Galileo non volle cogliere questa mano tesa che era il fondamento teologico che Bellarmino voleva attribuire al nuovo modello astronomico. Galileo preferì attribuire alla teoria di Copernico un carattere rivoluzionario, contrapponendolo alla visione geocentrica delle teorie tolemaiche.
Si tratta, come si può ben notare, di una contrapposizione tutto sommato poco significativa. Il modello eliocentrico, infatti, funziona perfettamente se applicato al sistema solare. Ma non è questo che interessava principalmente l’astronomia premoderna che considerava il cosmo nella sua interezza. In altre parole, un modello geocentrico, al di fuori del sistema solare, conserva nonostante tutto la sua affidabilità.
Si ritiene che i tolemaici sostenessero che la Terra fosse al centro del cosmo. Interessante è quanto osserva a questo proposito Franco Piperno, che tutti conoscono per i suoi trascorsi di leader nell’estrema sinistra degli anni Settanta ma che nella sua “seconda vita” è oggi un apprezzato astrofisico e docente universitario. Secondo Piperno dire che la Terra è al centro dell’universo, come veniva rappresentato da Tolomeo, non vuol dire che la Terra fosse esattamente “il” centro, come vuole la vulgata illuminista; vuol dire semplicemente che era “al” centro, cioè in prossimità del centro.
Bisogna dire che, nonostante una certa approssimazione, la visone tolemaica consentiva di fare calcoli astronomici con sufficiente precisione. Ricorda Piperno che anche babilonesi e cinesi, molto prima di Galileo dunque, erano capaci di fare previsioni astronomiche precise, tanto che ci fu il caso di un astronomo cinese che fu decapitato per non aver previsto nel 1050 l’esplosione di una supernova.
Alla luce di tutto ciò, meritano dunque una certa comprensione le resistenze che Galileo trovò tra i suoi contemporanei i quali non avevano tutti i torti nel ritenere non necessaria la sostituzione di un modello astronomico che mostrava di funzionare e che consentiva di fare calcoli che risultavano esatti.

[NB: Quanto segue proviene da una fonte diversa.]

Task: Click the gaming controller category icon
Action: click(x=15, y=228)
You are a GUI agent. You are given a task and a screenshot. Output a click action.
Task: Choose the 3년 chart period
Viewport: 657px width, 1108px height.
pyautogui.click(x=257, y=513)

Ogni studente che fa un esercizio di matematica e vede che il risultato finale è esatto è portato a ritenere che anche il procedimento seguito sia esatto. Evidentemente non sempre è così.

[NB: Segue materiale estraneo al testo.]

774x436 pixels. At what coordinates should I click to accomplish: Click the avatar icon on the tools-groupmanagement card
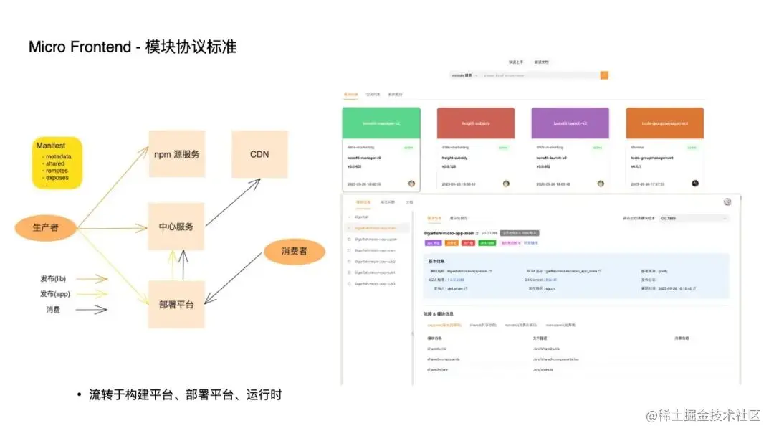click(694, 182)
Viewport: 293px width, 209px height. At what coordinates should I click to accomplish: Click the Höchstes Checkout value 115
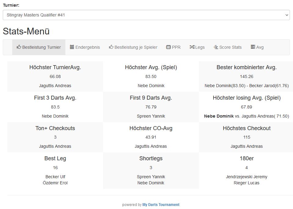pos(247,137)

Questi furono i pregiudizi con i quali Galileo si trovò a fare i conti. È ovvio che tali pregiudizi erano diffusi anche tra i cristiani e certamente questi hanno avuto la loro influenza sui giudici del Sant’Uffizio che condannò Galileo.
Papa Benedetto XVI ha voluto ricordare che, per quanto ingiusta sia stata la condanna di Galileo, anche la posizione dei giudici aveva una sua razionalità. È stata questa un’ipotesi sulla quale il mondo della scienza non ha voluto confrontarsi e che portò al rifiuto di far intervenire Papa Benedetto XVI all’università romana della Sapienza nel gennaio 2008. Con questo rifiuto si voleva affermare il potere assoluto della scienza riguardo alla verità che come tale non ha bisogno di confrontarsi con chi esercita la ragione da altri punti di vista. Il mite Papa Benedetto accettò l’umiliazione di rinunciare a pronunciare il suo discorso.
Il mondo della scienza, ad ogni modo, dovrebbe riflettere sulle conseguenze di una concezione che vede la scienza come detentrice esclusiva della verità. Lo abbiamo visto nel corso della pandemia come tanta gente rifiuti questo potere sovrastante della scienza sulla vita concreta delle persone, questa presunzione del mondo scientifico di attribuirsi un ruolo sacerdotale di depositario della verità.